» ACTIVITY
Please restate word for word all lines from the one containing "How do I perform: Uncheck" to the final line of the entries, and include no pictures.
SUPPLIED RECORDS Block Start
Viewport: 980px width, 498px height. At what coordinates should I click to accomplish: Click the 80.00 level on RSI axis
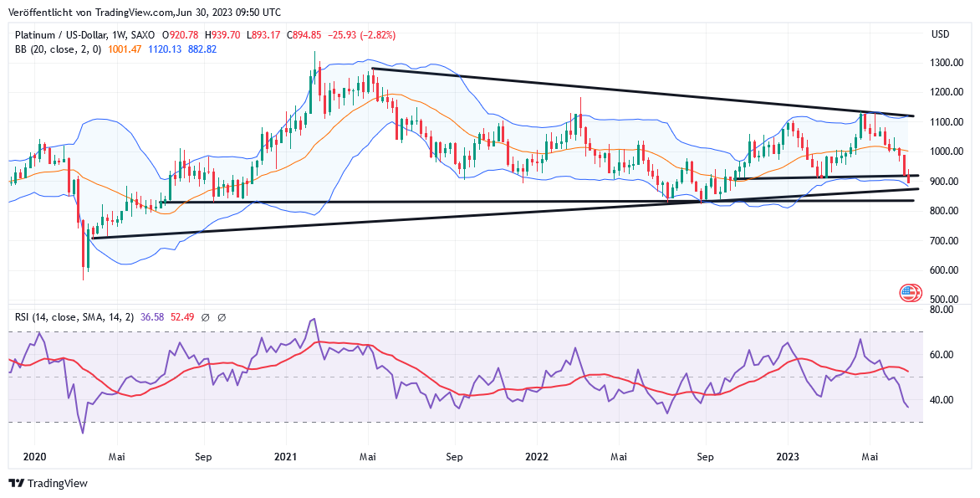click(x=943, y=310)
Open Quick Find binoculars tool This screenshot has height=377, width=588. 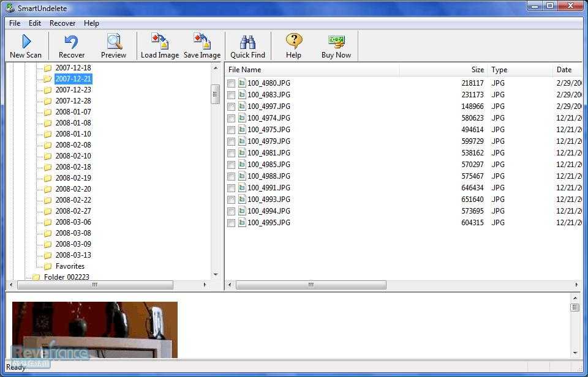click(x=247, y=46)
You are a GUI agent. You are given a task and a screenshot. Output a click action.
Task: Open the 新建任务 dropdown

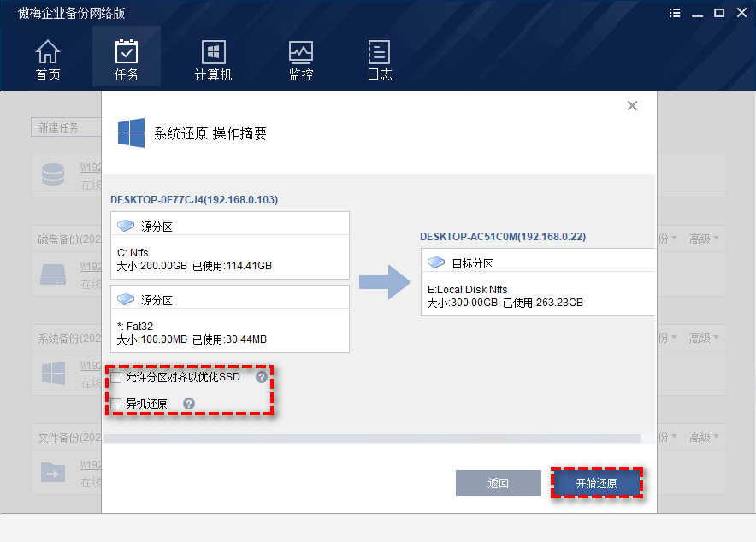pos(65,127)
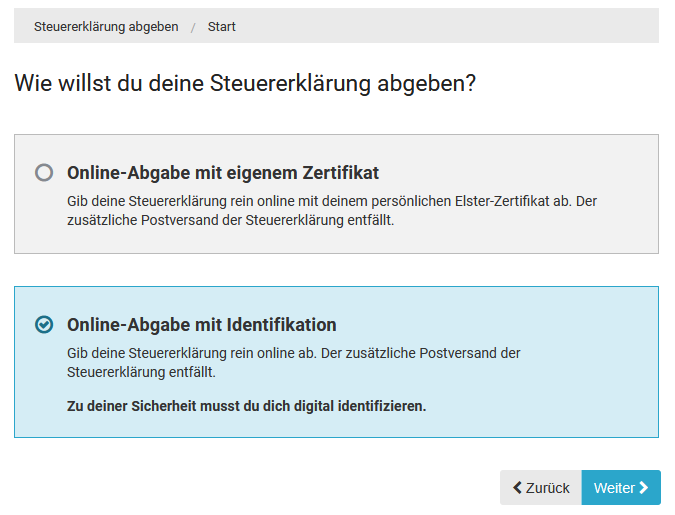Click the bold digital identification security note
Image resolution: width=675 pixels, height=515 pixels.
click(x=246, y=406)
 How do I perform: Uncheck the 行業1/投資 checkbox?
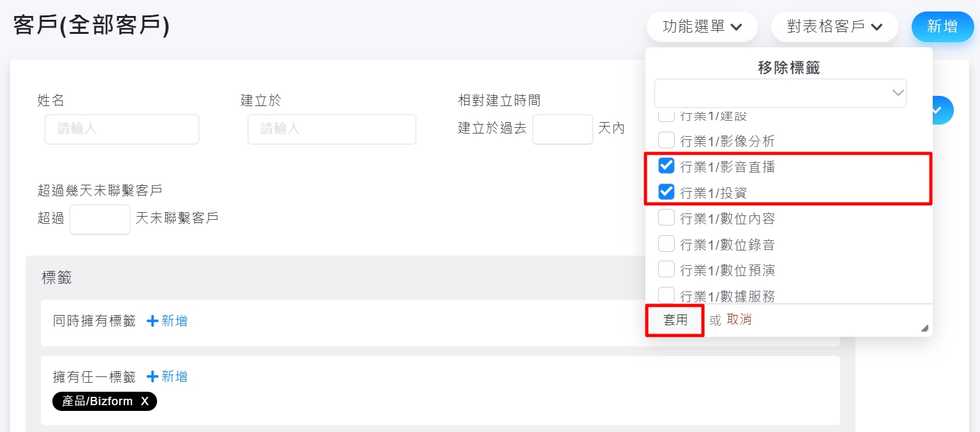pyautogui.click(x=667, y=192)
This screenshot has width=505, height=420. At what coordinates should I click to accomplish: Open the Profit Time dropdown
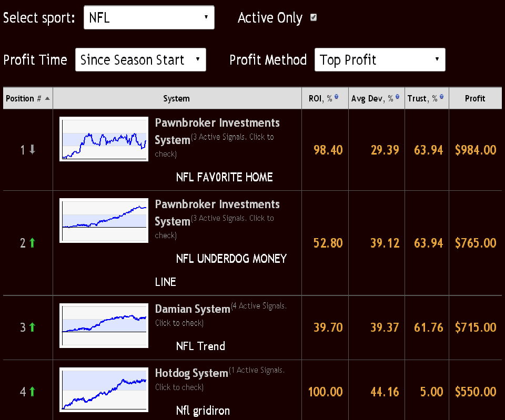[x=140, y=59]
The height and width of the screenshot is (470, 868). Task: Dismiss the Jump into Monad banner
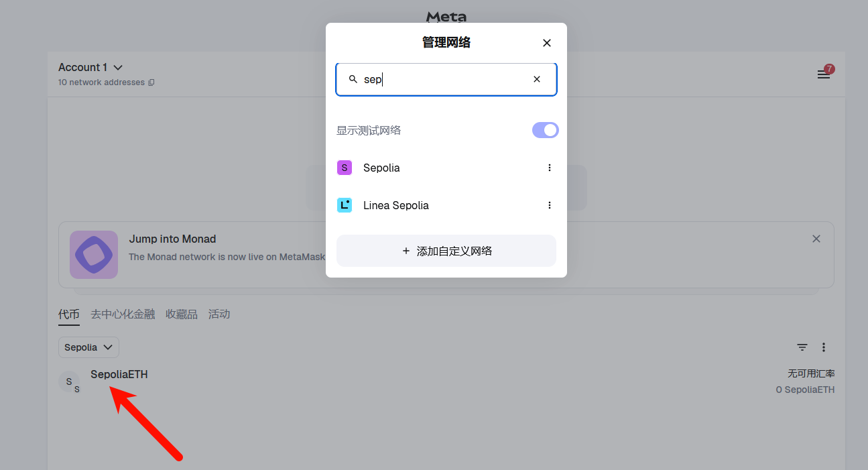pyautogui.click(x=816, y=239)
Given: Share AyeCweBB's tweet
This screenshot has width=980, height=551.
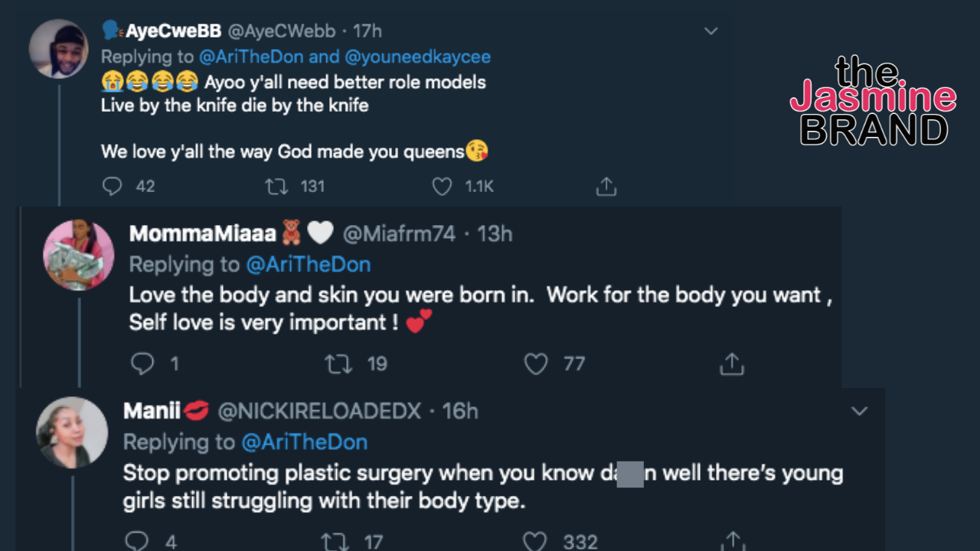Looking at the screenshot, I should click(606, 186).
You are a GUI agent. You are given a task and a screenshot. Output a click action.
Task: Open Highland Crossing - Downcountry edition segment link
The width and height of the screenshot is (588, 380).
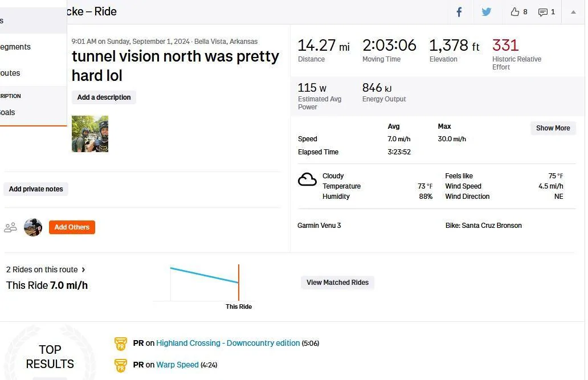coord(228,343)
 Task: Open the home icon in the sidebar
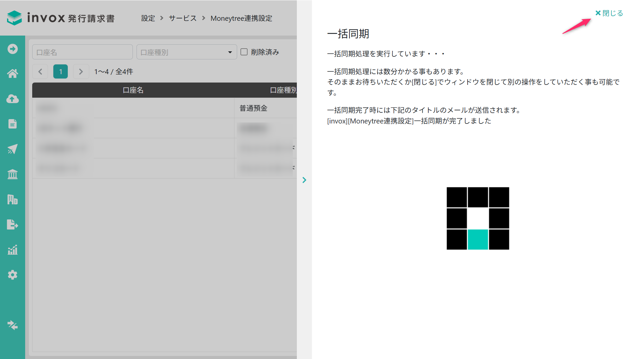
SUPPLIED RECORDS Block End
» ANSWER SPACE
 How do I perform: Uncheck the 行業1/投資 checkbox?
pyautogui.click(x=667, y=192)
This screenshot has width=505, height=420. At what coordinates should I click to accomplish: Open the Profit Time dropdown
[x=140, y=59]
The height and width of the screenshot is (470, 868). Task: Dismiss the Jump into Monad banner
pyautogui.click(x=816, y=239)
Given: Share AyeCweBB's tweet
This screenshot has width=980, height=551.
Looking at the screenshot, I should click(606, 186).
You are a GUI agent. You are given a task and a screenshot. Output a click action.
Task: Open Highland Crossing - Downcountry edition segment link
The width and height of the screenshot is (588, 380).
coord(228,343)
 Task: Open the home icon in the sidebar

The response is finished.